“What we are doing to the forests of the world is but a mirror reflection of what we are doing to ourselves and to one another.” – Mahatma Gandhi
Thursday, August 21st
I am on the Landscape Committee within my cohousing community. This means that I meet once a month with several other neighbors to discuss grass abuse (as in trampled terf), wayward branches, arborist fees, and compost. This month, we met to discuss trees. We have a neighbor who works for the parks system as a tree expert, and who kindly walked us around to discuss which trees could use some attention.
“Attention” is an understated term for the process by which we work. We could have a thought of pruning or removing a tree, but because we all share such a limited space it requires running those ideas by our neighbors. There is always an emotional reaction to the proposed removal of a tree. At this meeting, we settled on up to five trees that would need to either come down or get a serious haircut.

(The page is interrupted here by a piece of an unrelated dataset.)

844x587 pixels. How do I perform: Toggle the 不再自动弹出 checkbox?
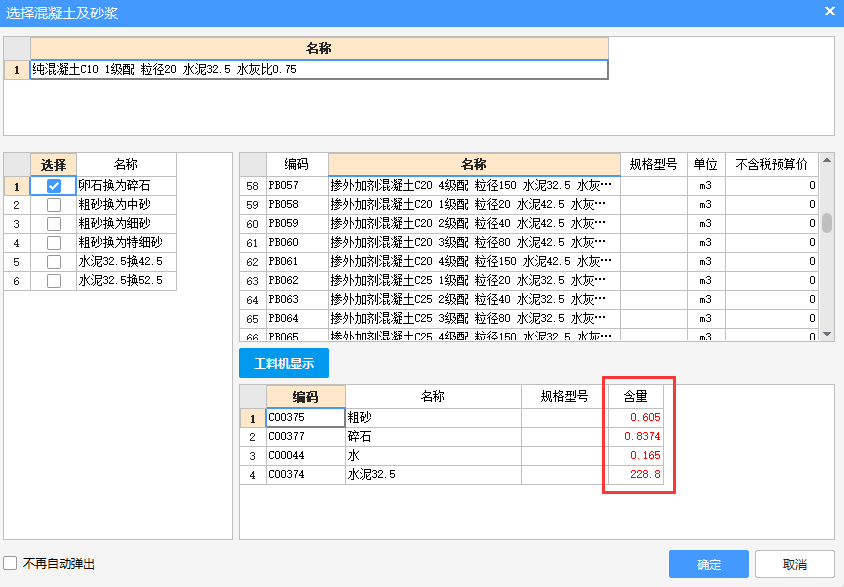tap(11, 564)
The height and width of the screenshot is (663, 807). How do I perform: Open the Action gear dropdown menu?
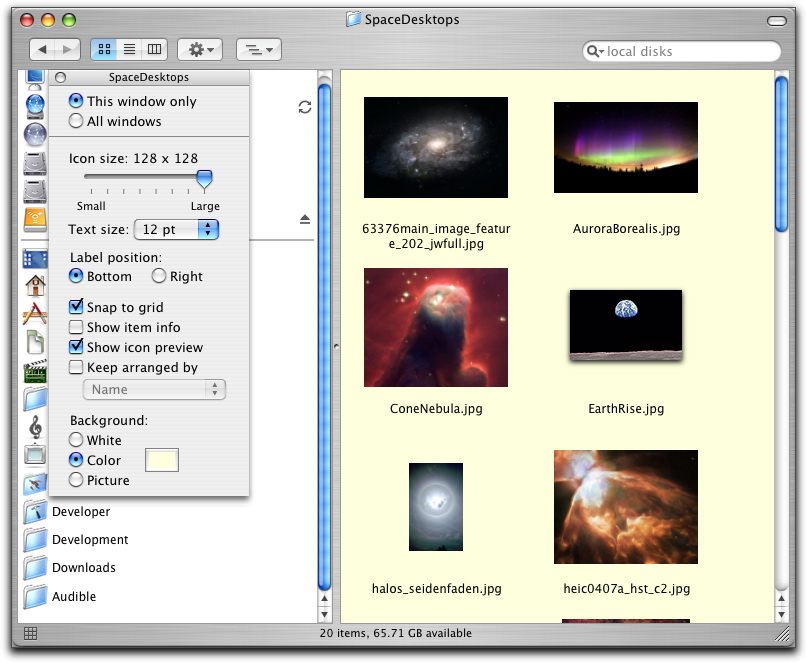[x=199, y=49]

There were some strong reactions to the proposed fallings as this cohousing community enters its 20th year. There are several households who saw these trees as youngsters, not only saw them but planted them around a barren construction landscape. To them, they are as much our neighbors as the people are. And so it is living in close quarters with wildlife. The interests of these trees conflict with the needs and wants of our residents. Last year there weren’t enough climbing trees for the children and they were climbing all over the orchard trees which impacted fruit development. Last year a massive Douglas Fir was taken down because of its proximity to households. This year, the kids are playing soccer and not climbing trees which has torn up all the grass, and the trees that were in the shadow of the fir are now growing in their newfound sunlight. Life changes and evolves.
I’m glad that we are a large committee of five people. We need the varied perspectives and to be held accountable by others to act in a way that reflects the interests of all our neighbors.
What is your relationship to trees?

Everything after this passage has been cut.